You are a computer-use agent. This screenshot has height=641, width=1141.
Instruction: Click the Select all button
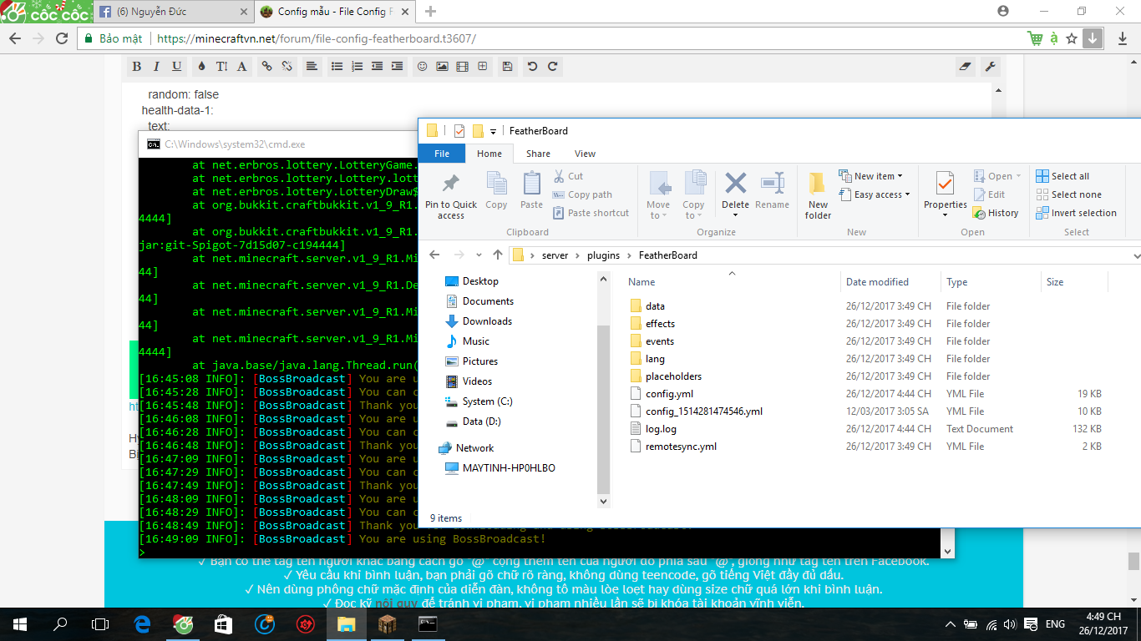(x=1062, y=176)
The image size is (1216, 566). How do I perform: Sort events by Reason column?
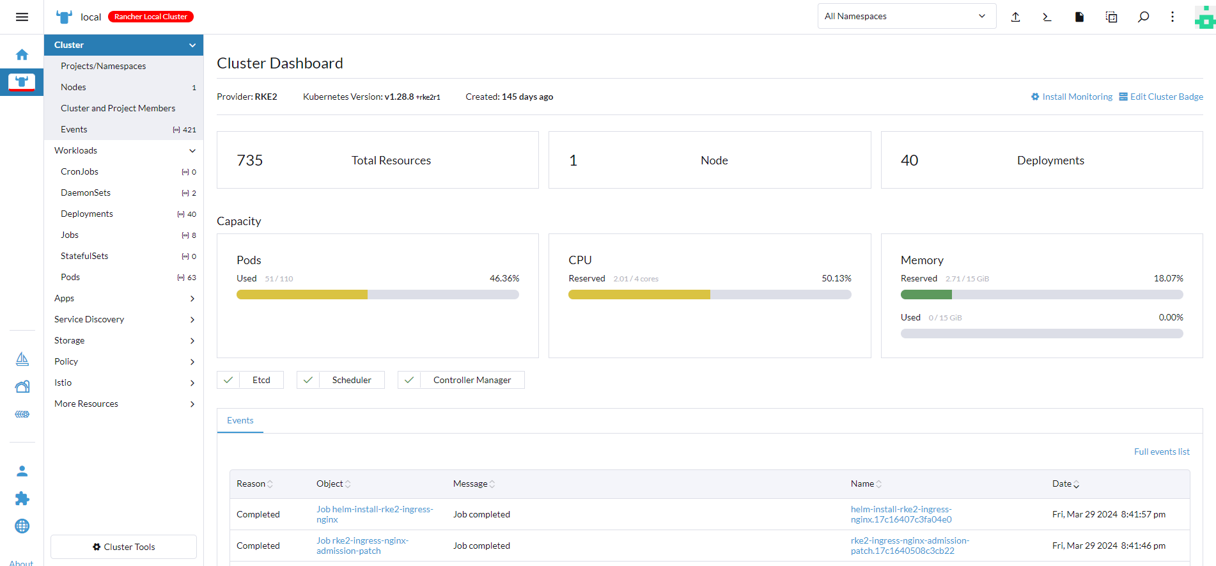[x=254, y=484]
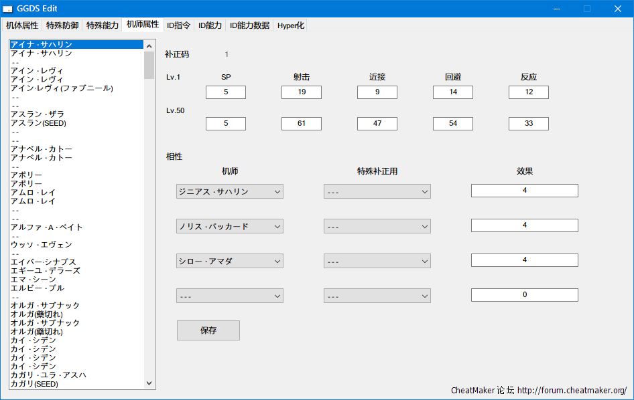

What this task involves: Every line of the data above should be repeated exactly. Omit the pictures.

Output:
You are a computer-use agent. This screenshot has height=641, width=1141.
Instruction: Click the Select all button
(x=1062, y=176)
The image size is (1216, 566). How do I perform: Sort events by Reason column?
[x=254, y=484]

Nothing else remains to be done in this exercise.